--- PROBLEM STATEMENT ---
Copy the listing from the line holding "You are a computer-use agent. This" through the end of the listing, substituting "Directive" for "Instruction" and leaving everything else unchanged.

--- start ---

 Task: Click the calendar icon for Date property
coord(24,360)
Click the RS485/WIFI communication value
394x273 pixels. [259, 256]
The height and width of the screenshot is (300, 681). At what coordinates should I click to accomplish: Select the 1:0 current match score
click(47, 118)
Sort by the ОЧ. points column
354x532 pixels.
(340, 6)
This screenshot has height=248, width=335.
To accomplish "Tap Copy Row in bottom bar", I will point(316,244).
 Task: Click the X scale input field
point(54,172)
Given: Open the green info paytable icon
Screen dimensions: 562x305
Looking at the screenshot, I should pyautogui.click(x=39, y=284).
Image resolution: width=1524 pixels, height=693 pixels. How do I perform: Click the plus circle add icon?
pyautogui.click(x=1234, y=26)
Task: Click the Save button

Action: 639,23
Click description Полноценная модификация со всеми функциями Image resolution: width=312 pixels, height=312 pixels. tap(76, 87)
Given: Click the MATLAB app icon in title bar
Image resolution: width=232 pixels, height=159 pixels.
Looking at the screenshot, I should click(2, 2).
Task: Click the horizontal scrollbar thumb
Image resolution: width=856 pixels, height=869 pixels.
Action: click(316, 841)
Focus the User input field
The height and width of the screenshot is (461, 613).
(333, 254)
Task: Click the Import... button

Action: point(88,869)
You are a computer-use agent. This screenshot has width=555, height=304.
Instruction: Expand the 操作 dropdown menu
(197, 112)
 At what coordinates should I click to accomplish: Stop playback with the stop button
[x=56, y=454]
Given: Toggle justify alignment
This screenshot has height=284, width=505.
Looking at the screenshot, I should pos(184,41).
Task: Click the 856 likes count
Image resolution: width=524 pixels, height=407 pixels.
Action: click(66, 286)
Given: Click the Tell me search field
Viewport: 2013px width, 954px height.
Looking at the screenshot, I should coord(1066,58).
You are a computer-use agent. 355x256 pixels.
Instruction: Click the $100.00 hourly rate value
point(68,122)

--- end ---

--- SOLUTION FOR THIS PROBLEM ---
You are a computer-use agent. This screenshot has width=555, height=304.
Directive: Expand the 操作 dropdown menu
(197, 112)
 At what coordinates should I click to accomplish: Stop playback with the stop button
[x=56, y=454]
Given: Toggle justify alignment
This screenshot has height=284, width=505.
Looking at the screenshot, I should pos(184,41).
Task: Click the 856 likes count
Image resolution: width=524 pixels, height=407 pixels.
Action: click(66, 286)
Given: Click the Tell me search field
Viewport: 2013px width, 954px height.
Looking at the screenshot, I should coord(1066,58).
You are a computer-use agent. 355x256 pixels.
Directive: Click the $100.00 hourly rate value
point(68,122)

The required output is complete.